The dataset
A VAT number is a unique nine-digit identifier that is assigned to a UK business that is registered for value-added tax (VAT).
These numbers often appear on a business receipt or invoice, which helps the UK tax authority, HMRC, to tie that transaction back to the registered company, organization or person providing the service or selling the goods.
The source
We collect GB VAT numbers directly from the primary source HMRC .
The website portal can be accessed here: VAT – GOV.UK
How does this relate to legal entities?
In the UK, VAT numbers are assigned to ‘businesses’ not companies and as such there is not a strict 1-1 mapping with companies.
- A legal entity can have multiple VAT numbers for different businesses operated by the legal entity. In addition it can also use its parent’s VAT number.
- The VAT number can also be transferred when the business is sold
- VAT numbers are also issued to non-companies including sole traders. This becomes more of a problem when working with HMRC’s VAT validation tools as they only provide a company name and address. For this reason we have chosen to resolve only to registered companies that have an strict name match with basic normalisation over case and punctuation and stemming. For example
Foo Bar Ltd
will matchFoo Bar Limited
.
This currently limits us where a companies VAT registration differs from the details they have given Companies House. We are looking to improve upon this in the future to improve coverage.
VAT numbers are standard for various use cases from accounting to KYB (know-your-business). Understanding various external identifiers is important to us to help improve the ability to resolve your entities to our dataset across various use cases
VAT numbers are surprisingly opaque: currently you can only search HMRC if you already have the VAT number itself, and there is no way to search the HMRC database using the business name to find its VAT number.
Latency
We are constantly monitoring for new VAT numbers that have been issued.
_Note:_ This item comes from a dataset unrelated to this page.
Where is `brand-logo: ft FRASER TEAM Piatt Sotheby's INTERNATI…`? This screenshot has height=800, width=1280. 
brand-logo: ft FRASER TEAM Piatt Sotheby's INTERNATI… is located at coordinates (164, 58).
Due to the restrictive nature of the source there can be a significant delay, it is our mission to keep improving until this data is as near real-time as possible.
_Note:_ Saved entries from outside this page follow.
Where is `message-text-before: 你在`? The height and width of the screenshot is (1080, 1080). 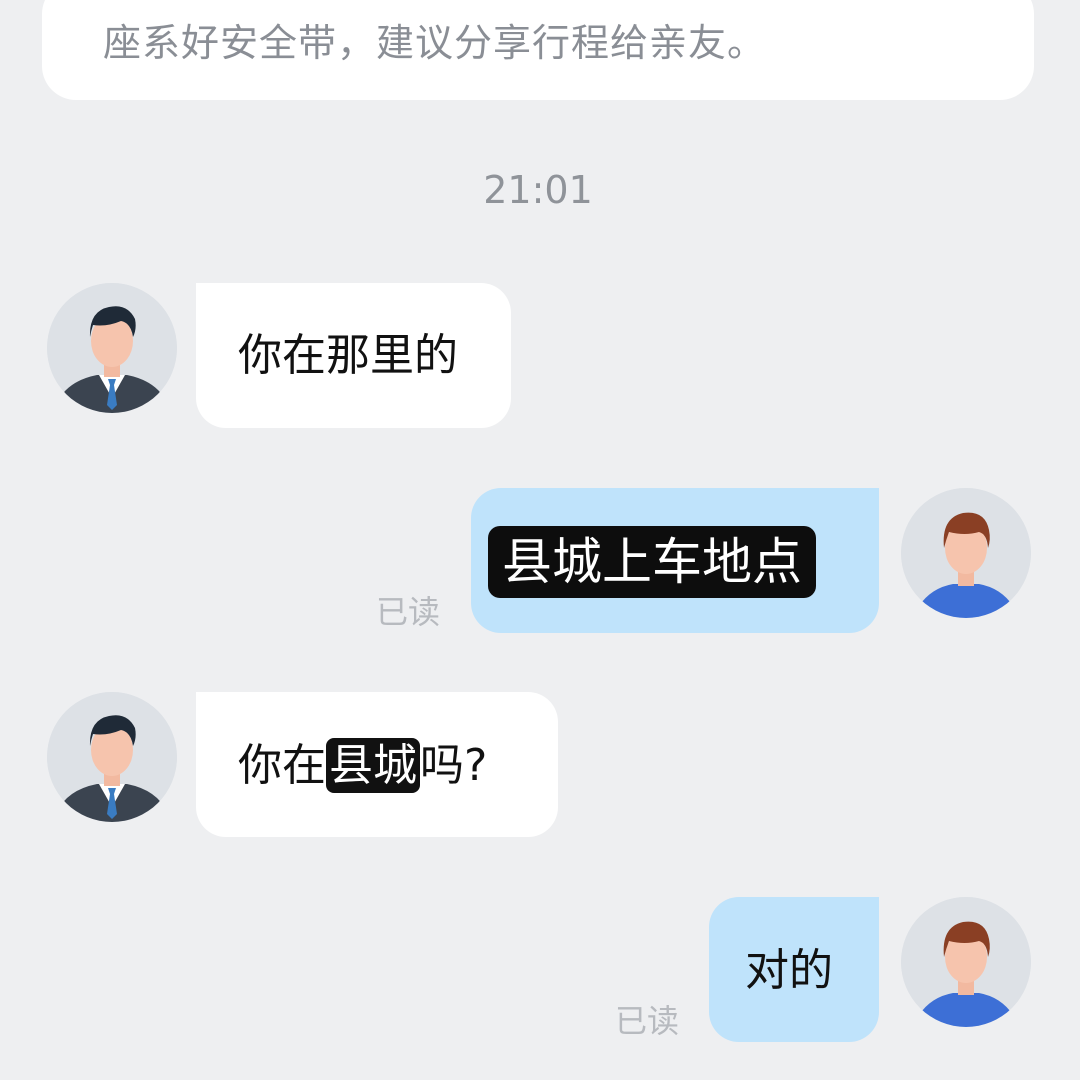
message-text-before: 你在 is located at coordinates (282, 766).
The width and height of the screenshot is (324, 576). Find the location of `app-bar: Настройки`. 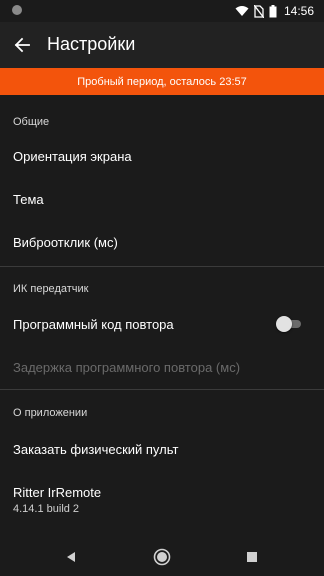

app-bar: Настройки is located at coordinates (162, 45).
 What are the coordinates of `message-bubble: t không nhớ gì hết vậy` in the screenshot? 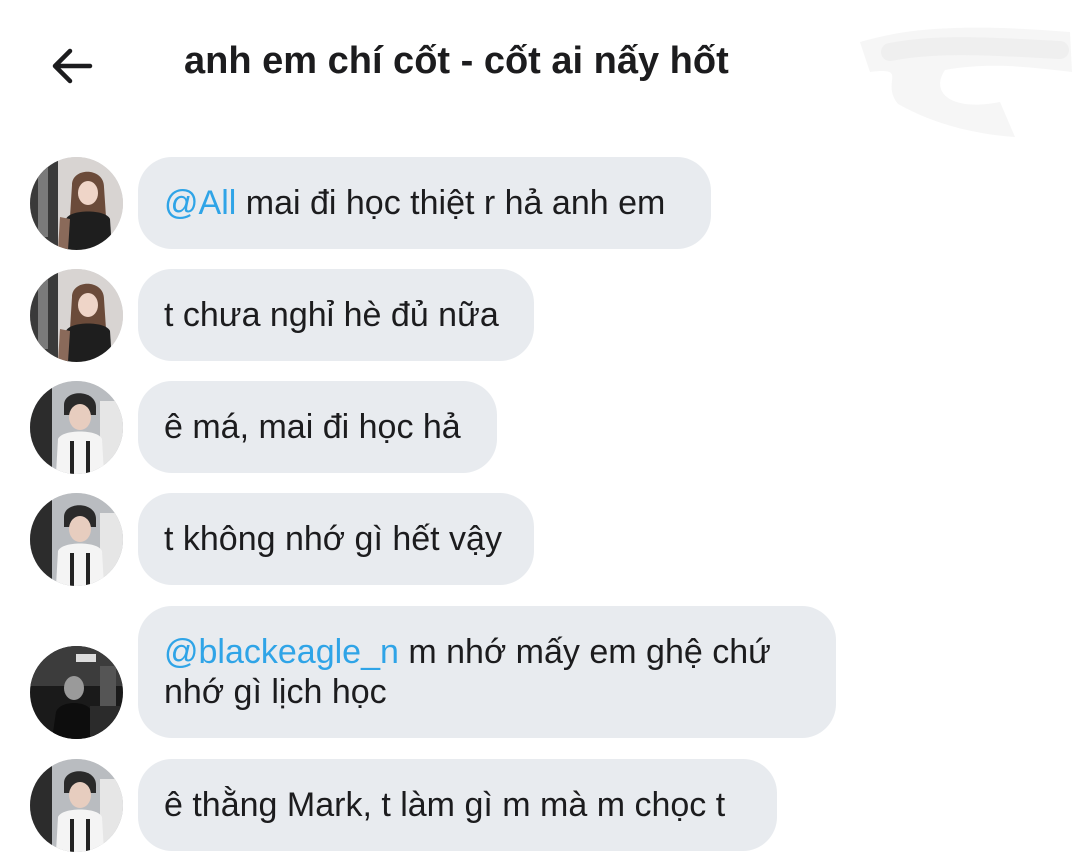 It's located at (336, 539).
To optimize how we collect this data we had to thoroughly understand the broader dataset to such a degree that we built our own list of ‘potentially’ valid VAT numbers by applying the 97−55 check algorithm read more here .
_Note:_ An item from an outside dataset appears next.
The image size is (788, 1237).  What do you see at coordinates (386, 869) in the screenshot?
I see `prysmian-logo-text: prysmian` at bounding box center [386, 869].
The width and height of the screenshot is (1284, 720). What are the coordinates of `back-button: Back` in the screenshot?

This helped reduce the amount of checks we have to conduct down from 900 mil ~ to 18 mill.
Mapping decisions
The VAT numbers are reconciled against the company records by performing a strict 1:1 company name match.
The VAT number is mapped as a UID within the additional identifier object array as seen below.
"identifiers": [
{
"identifier": {
"uid": "164331133",
"identifier_system_code": "gb_vat",
"identifier_system_name": "GB VAT Number"
}
}
]
Transformation decisions
No transformations to the VAT numbers have been made by OpenCorporates.
Accessing the data
You can explore the data in three main ways:
Website – Displayed in the company data records on our website – you’ll just need to log in (for free) first.
API – If you receive our data via our API, VAT numbers are now displayed as an attribute in company records. You can also search for a VAT number by using identifier_uids as a search parameter for example:
Bulk data – If you receive our data at scale via Bulk downloads, the Alternative Identifiers file you receive will include VAT numbers from now on.